More realistically I think they're just frustrated because a lot of them are legacy user kind of dudes that have been forced to learn a bunch of technical shit in order to do relatively basic things, or learned such in the past, and then kind of expect that to be the default standard, when realistically most people are just going to want to hit one, maybe two buttons and have something just work straight out of the box, because most people aren't IT guys and have other shit going on in their lives. They have their reasons for technical understanding being a kind of goal, right, like, oh, this increases your knowledge of your computer as something you interface with on the daily, oh, it's probably good if you know how to do this generally, oh, you have to know how to do this because nobody else is going to do that for you.
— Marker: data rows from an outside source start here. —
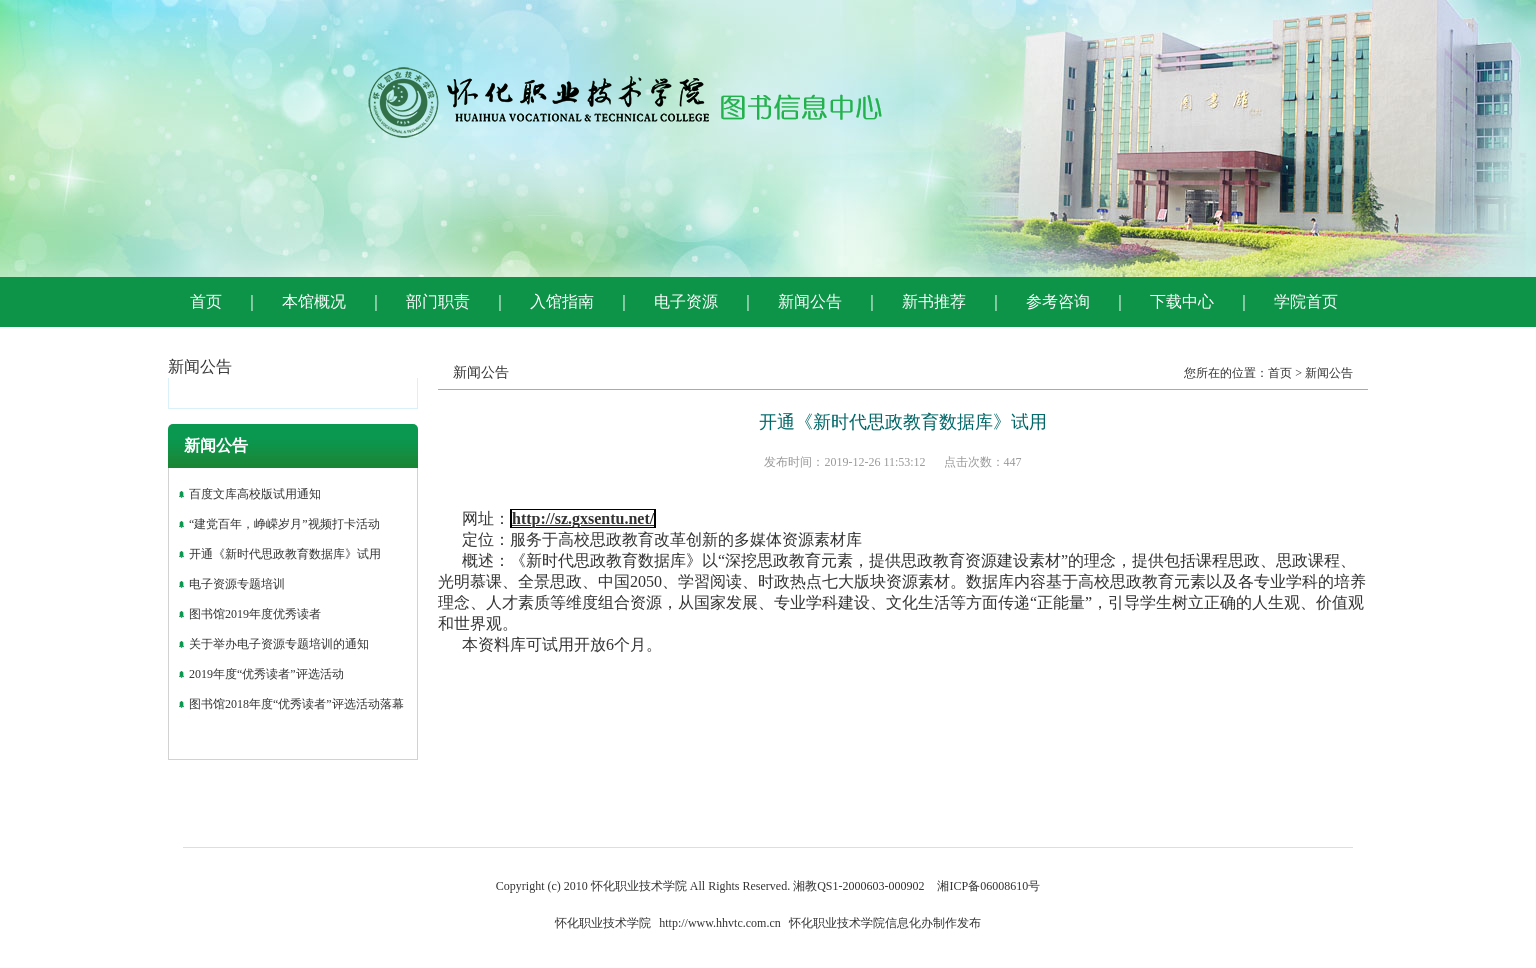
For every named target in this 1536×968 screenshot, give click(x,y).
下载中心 (1182, 301)
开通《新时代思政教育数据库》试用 (285, 554)
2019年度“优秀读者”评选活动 (266, 674)
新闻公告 (810, 301)
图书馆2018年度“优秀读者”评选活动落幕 (296, 704)
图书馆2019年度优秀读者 (255, 614)
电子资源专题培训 (237, 584)
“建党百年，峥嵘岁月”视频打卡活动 (284, 524)
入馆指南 (562, 301)
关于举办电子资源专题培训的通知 (279, 644)
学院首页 (1306, 301)
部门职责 (438, 301)
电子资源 (686, 301)
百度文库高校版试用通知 (255, 494)
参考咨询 (1058, 301)
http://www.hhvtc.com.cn (720, 923)
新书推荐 (934, 301)
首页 (206, 301)
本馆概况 (314, 301)
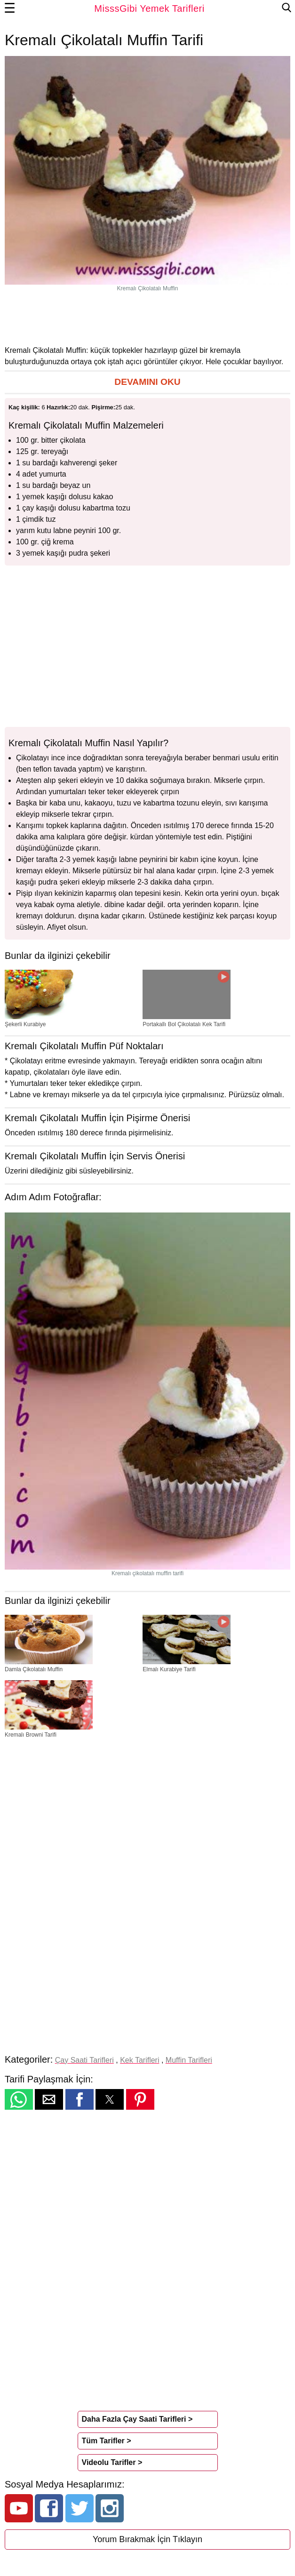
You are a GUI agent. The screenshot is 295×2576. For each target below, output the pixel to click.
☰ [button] (10, 8)
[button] (147, 382)
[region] (147, 318)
But then that all ends up being bullshit, because some corporation will come along, scoop up the uneducated userbase of all the larger profile vacuums in the space, generally, and then the corporation will provide them with like, the single button that does everything, in return for destroying any semblance of user privacy and totally ruining the modern internet and every facet of it by plugging monetization in every orifice they can think of. And then you'll get a bunch of people who complain that all the oxygen in the room is getting taken up by a huge corporate interest, so it's impossible to make competing standards, and how they no longer have any privacy, and how the users nowadays are just so stupid. They're completely faultless in all of this, of course, since they're tech-literate, and jesus smiles upon the tech-literate, even when they're being honestly just kind of mean and gatekeepy.
Realistically they just kind of retreat to their annals, right, to the smaller spaces that don't have corporate interest, until they interface with everyone else who's using normal shit, and they kind of lose their minds because they've been living in an alternate reality they've kind of constructed and pruned, and not actual hell, where an ad is served to them every five minutes.
Not in the linux world they aren't, the entire community is built on entitlement and elitism.
If you can't 'be on their level', they don't want to even know you exist.
I have been working in IT 3 decades and I've NEVER had a more hostile forum thread than just trying to get help in a linux forum for gpu drivers.
15 day old account shitposting about Linux entitlement called “mods_are_assholes”
We got a ban-evading wannabe skiddie, boys.
Nice harassment campaign, let's see what the admins think about it.